# [SECCIÓN DE TEXTO]
/---
El chico, de Charles Chaplin

LA GRANDEZA DE LOS DESHEREDADOS.

“No tenía idea sobre qué maquillaje ponerme. No me gustaba mi personaje como reportero (en Carlitos periodista). Sin embargo en el camino al guardarropa pensé en usar pantalones bombachudos, grandes zapatos, un bastón y un sombrero hongo. Quería que todo fuera contradictorio: los pantalones holgados, el saco estrecho, el sombrero pequeño y los zapatos anchos. Estaba indeciso entre parecer joven o mayor, pero recordando que Sennett quería que pareciera una persona de mucha más edad, agregué un pequeño bigote que, pensé, agregaría más edad sin ocultar mi expresión. No tenía ninguna idea del personaje pero tan pronto estuve preparado, el maquillaje y las ropas me hicieron sentir el personaje, comencé a conocerlo y cuando llegué al escenario ya había nacido por completo”.​

Charles Chaplin en su libro de memorias.
\---
# [ENTRADAS DE DATOS]
/---
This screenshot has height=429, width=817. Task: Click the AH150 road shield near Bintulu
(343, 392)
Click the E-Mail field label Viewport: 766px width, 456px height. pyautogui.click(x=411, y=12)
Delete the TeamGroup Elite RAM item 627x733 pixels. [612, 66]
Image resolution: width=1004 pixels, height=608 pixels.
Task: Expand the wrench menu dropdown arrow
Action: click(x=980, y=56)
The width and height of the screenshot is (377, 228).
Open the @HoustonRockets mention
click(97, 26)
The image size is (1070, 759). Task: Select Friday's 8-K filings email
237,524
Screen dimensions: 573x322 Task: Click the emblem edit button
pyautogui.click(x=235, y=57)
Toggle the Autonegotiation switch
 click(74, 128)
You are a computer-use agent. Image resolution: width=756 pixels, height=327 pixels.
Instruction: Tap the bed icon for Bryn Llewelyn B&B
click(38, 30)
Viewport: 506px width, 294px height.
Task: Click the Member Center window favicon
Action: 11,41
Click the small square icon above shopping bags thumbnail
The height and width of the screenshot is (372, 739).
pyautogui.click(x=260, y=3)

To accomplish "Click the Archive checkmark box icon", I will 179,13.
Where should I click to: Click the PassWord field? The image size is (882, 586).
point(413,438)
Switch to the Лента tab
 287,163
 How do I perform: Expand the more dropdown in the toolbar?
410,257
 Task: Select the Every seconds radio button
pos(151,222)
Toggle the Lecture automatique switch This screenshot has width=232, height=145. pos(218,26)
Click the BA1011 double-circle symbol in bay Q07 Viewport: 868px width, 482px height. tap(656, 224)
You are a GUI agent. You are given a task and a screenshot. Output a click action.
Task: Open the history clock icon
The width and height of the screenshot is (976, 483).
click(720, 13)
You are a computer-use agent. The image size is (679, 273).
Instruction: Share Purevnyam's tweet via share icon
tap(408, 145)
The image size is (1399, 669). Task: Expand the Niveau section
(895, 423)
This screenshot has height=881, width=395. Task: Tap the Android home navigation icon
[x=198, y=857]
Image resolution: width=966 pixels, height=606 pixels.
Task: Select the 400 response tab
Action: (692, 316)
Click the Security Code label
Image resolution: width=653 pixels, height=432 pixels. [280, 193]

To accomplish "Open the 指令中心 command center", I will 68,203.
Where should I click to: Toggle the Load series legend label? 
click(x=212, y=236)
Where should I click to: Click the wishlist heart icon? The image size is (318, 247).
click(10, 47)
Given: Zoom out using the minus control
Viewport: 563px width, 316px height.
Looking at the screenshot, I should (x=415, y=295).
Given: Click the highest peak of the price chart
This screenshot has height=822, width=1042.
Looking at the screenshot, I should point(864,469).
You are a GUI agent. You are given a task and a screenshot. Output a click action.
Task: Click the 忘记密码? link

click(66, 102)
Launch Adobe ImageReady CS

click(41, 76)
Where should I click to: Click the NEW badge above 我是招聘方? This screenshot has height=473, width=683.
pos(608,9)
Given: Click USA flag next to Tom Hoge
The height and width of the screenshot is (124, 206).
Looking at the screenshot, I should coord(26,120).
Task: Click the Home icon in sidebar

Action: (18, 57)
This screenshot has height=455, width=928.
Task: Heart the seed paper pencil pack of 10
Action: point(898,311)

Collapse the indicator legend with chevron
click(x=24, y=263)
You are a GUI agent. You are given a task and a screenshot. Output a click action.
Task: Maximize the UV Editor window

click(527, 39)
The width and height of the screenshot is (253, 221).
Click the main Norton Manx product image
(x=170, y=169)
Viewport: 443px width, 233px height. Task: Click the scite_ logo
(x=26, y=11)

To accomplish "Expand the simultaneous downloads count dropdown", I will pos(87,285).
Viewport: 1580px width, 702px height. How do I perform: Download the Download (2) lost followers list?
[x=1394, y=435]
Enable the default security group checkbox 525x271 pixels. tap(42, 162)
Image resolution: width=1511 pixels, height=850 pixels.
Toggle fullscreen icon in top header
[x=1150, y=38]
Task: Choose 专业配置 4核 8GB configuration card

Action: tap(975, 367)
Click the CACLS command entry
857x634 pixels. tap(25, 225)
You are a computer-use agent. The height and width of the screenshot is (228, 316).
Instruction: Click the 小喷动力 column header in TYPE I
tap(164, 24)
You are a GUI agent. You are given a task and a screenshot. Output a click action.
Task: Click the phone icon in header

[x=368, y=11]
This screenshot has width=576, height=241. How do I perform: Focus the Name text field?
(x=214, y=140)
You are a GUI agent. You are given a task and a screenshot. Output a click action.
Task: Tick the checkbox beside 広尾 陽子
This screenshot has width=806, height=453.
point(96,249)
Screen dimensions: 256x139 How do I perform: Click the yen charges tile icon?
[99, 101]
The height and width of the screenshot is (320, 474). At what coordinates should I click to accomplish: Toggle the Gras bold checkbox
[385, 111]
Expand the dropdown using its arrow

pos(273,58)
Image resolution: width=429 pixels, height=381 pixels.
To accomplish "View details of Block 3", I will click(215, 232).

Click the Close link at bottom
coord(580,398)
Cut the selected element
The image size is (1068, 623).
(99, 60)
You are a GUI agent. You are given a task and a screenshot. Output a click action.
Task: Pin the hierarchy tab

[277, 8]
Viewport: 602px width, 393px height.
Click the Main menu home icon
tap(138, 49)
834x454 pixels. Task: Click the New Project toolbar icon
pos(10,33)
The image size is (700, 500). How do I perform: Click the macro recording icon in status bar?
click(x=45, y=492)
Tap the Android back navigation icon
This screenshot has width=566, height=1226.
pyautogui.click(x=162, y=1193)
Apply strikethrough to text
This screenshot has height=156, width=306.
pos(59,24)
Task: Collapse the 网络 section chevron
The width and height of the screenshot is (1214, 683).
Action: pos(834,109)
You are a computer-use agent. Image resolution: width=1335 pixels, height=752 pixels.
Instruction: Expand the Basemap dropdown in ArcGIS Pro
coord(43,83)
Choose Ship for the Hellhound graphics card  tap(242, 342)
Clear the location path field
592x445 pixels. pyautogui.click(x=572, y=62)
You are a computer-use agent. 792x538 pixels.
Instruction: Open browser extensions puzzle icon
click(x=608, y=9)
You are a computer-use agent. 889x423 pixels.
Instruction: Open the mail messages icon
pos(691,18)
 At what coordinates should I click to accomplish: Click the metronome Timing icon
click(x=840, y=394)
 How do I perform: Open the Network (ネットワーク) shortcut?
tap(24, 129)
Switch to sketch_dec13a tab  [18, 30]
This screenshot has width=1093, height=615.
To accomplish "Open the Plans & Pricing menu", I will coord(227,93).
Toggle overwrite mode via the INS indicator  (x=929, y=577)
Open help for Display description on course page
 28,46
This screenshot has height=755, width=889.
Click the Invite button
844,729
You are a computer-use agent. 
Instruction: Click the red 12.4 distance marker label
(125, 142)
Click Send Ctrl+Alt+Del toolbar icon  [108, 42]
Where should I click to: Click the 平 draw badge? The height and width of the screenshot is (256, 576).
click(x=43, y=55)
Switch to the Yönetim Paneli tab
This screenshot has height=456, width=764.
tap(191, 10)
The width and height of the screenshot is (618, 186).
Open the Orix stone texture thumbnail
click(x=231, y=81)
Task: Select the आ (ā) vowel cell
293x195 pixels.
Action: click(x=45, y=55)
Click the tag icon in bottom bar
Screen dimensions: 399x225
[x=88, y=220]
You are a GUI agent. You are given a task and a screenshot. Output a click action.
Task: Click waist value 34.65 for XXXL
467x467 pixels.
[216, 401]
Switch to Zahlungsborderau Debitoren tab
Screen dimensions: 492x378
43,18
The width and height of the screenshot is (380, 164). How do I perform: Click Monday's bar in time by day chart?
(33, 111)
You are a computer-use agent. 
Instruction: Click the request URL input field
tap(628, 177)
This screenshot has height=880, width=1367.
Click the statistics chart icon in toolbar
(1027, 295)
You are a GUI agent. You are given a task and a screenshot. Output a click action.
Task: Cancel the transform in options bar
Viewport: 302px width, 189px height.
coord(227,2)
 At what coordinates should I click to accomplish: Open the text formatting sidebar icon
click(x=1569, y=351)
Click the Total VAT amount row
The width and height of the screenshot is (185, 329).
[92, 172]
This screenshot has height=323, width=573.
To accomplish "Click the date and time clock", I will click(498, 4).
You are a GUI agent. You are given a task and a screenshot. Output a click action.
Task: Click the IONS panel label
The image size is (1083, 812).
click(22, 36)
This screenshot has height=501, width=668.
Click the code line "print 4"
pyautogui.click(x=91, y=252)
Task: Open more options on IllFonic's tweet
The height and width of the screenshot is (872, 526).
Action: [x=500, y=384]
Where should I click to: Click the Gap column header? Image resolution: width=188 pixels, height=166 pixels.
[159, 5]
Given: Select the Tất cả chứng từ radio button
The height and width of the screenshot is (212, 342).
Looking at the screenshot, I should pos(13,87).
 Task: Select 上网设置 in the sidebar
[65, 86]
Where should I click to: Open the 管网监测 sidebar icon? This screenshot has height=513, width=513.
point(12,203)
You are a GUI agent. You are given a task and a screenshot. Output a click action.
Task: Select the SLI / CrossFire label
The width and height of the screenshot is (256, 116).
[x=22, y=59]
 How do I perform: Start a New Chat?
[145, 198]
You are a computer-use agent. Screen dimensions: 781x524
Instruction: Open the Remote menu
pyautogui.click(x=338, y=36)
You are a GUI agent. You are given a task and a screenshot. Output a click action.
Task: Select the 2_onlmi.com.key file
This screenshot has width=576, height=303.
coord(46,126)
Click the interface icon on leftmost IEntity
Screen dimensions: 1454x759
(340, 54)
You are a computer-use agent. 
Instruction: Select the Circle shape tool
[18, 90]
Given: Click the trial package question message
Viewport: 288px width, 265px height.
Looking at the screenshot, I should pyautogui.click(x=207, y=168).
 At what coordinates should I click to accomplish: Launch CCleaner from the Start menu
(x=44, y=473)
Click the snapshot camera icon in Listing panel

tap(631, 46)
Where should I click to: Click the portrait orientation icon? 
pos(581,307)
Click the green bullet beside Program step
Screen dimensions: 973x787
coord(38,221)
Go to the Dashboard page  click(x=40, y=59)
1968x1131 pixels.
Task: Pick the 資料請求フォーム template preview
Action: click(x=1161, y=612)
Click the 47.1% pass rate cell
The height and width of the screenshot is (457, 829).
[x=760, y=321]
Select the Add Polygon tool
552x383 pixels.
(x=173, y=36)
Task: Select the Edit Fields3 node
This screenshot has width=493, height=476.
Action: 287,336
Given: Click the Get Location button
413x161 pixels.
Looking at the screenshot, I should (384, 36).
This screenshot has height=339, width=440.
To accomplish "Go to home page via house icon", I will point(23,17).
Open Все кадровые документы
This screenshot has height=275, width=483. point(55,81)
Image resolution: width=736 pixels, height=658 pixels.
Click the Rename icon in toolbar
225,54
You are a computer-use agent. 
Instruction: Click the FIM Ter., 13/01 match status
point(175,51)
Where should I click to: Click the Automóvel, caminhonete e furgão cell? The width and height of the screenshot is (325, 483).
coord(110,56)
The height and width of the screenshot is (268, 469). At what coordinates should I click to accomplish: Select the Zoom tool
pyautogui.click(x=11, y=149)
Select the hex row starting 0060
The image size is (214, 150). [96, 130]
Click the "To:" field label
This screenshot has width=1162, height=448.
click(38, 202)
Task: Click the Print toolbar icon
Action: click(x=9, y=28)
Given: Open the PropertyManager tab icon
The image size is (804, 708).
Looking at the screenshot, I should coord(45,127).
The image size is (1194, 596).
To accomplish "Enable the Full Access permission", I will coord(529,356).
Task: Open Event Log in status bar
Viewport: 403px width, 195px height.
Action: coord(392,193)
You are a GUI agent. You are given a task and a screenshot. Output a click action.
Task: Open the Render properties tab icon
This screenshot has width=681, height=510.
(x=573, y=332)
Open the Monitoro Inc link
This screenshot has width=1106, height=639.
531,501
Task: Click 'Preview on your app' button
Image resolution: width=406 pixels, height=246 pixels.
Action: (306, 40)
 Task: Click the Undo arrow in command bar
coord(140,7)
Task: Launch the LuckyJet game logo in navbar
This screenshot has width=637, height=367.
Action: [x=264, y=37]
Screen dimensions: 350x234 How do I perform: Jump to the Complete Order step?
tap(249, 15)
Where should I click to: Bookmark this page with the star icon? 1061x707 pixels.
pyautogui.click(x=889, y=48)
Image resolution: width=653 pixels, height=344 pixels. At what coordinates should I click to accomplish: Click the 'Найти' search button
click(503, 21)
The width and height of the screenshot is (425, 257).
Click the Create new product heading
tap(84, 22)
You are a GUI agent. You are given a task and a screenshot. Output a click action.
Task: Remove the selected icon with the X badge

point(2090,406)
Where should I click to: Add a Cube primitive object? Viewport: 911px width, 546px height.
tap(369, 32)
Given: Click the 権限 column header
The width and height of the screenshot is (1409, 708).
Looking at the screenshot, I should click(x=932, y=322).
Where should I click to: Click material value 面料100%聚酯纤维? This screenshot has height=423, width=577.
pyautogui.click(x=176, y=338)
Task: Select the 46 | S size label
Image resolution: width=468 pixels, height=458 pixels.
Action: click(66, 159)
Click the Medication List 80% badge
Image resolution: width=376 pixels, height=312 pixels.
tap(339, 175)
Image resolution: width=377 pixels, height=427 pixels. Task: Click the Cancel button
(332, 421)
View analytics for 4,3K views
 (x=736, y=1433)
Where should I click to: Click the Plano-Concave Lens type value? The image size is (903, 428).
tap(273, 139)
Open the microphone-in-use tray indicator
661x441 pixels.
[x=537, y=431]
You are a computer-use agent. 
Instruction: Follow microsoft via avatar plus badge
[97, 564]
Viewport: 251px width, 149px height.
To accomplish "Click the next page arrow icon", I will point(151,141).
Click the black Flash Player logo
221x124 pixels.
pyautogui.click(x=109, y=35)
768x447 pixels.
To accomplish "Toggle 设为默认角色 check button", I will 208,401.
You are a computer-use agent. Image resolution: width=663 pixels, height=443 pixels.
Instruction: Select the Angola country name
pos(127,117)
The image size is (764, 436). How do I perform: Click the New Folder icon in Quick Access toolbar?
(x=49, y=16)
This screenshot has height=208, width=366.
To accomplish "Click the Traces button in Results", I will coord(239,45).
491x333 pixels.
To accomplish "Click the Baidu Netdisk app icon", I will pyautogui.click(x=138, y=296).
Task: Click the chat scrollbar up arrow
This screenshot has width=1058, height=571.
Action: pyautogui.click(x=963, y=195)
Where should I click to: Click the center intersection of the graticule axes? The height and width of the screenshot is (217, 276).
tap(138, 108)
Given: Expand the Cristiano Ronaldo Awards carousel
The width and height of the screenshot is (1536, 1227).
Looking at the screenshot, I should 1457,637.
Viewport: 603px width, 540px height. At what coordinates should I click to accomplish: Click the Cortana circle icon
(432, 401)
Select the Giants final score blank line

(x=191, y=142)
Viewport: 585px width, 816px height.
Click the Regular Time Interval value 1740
\---
Transcriba de nuevo la sección de texto desde "LA GRANDEZA DE" hasta "libro de memorias.", ambos incluidos, y cambie "bastón" por "paraguas".

# [RESULTADO CORRECTO]
LA GRANDEZA DE LOS DESHEREDADOS.

“No tenía idea sobre qué maquillaje ponerme. No me gustaba mi personaje como reportero (en Carlitos periodista). Sin embargo en el camino al guardarropa pensé en usar pantalones bombachudos, grandes zapatos, un paraguas y un sombrero hongo. Quería que todo fuera contradictorio: los pantalones holgados, el saco estrecho, el sombrero pequeño y los zapatos anchos. Estaba indeciso entre parecer joven o mayor, pero recordando que Sennett quería que pareciera una persona de mucha más edad, agregué un pequeño bigote que, pensé, agregaría más edad sin ocultar mi expresión. No tenía ninguna idea del personaje pero tan pronto estuve preparado, el maquillaje y las ropas me hicieron sentir el personaje, comencé a conocerlo y cuando llegué al escenario ya había nacido por completo”.​

Charles Chaplin en su libro de memorias.